そんなある日、最後に一人で部室を出ると、舷が待っていた。
「おい」
ぺこ、と他人行儀に頭を下げて通り過ぎようとした道花を、ぞんざいな声が止める。
「なに」
声をかけられてまで無視するのは、舷に対してあまりに申し訳ない。そう思って返事をすると、舷が視線を伏せて言った。
「お前、俺のこと避けてる?」
「えー……」
離れていく人間をわざわざ追うタイプではないと思っていたから、こんな直球で聞いてくるのは想定していなかった。

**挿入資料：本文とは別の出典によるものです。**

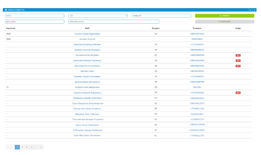261x155 pixels.
Task: Click red N1 badge for Большов Антон Игоревич
Action: pos(238,55)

そうだよ。避けてる。結衣をこれ以上刺激して、面倒くさいことになるのが嫌だから。
でも、そこまではっきり答えてしまうと、また別の問題が起きそうだ。
「何かしたか、俺」
迷っているうちにぼそりと落とされた声は、あまりにも寂しそうだった。
「なにもしてないよ。ほら、キャプテンになって、いろいろ面倒くさいからさ」
「面倒くさい? 何が」
慌てて返すと、舷が怪訝そうに首を傾げる。
舷自身も、男子バスケのキャプテンになったと聞いていた。だからこそ、よく分からないのだろう。案の定引く様子がないので、道花は少し迷ったが、ある程度事実を伝えることにした。

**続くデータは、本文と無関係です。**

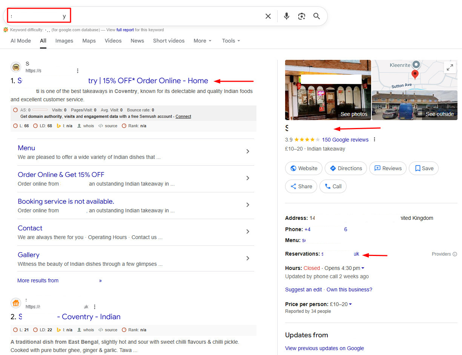Open three-dot options for first result
462x355 pixels.
tap(78, 71)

「舷、人気だからさ。男子に媚びてるって思われたり、いろいろあるんだよ」
「なんだそれ。媚びてねぇだろ」
「それはそうだけど……」
舷には分からないだろうなぁ、と苦笑する。道花が困っているのを察したのか、また舷がぼそりと言った。
「……迷惑だったら、分かった」
理解はできなくても、飲み込んでくれたことに、少しほっとした。
しゅんとした姿はかわいそうだけれど、距離をとってくれたほうが助かる。
「舷はさ、その態度でみんなと上手くやれてるの?」
ふと、そう聞いてみたくなった。斜め上からの質問に、舷がぴくりと眉を動かす。
「なんで」
じろりとした目がこちらを見下げるけれど、全く怖いとは思わない。結衣の目に比べれば全然だ。
「そんな圧かけてビビらそうとしても意味ないよ」
「してねぇよ」
そう言って目を逸らす。自分でも無意識だったのだろう。きまりが悪そうな姿がかわいく見える。

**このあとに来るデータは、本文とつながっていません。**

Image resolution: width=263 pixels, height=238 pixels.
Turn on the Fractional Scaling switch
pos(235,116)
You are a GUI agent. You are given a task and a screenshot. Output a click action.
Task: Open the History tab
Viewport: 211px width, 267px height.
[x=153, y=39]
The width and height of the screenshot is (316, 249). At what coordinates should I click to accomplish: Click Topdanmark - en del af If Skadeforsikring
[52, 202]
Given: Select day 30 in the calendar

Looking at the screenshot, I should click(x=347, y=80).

「……礼儀はちゃんとしてるし、掃除もボール出しもなんでもしてる。別にキャプテンだからって偉そぶってはない。実力差に関しては、申し訳なく思う必要はない。どう受け止めるかは相手の問題だ」
「そっか」
同意も否定もせずに、微笑みながら小さく溜め息をついた。
舷は正しい。でも、正しさだけではどうしようもないこともある。
舷は決してそうは言わなかったが、実力がないことはそれ自体が罪、とでも言いそうな傲慢さが根底にあるのが伝わってくる。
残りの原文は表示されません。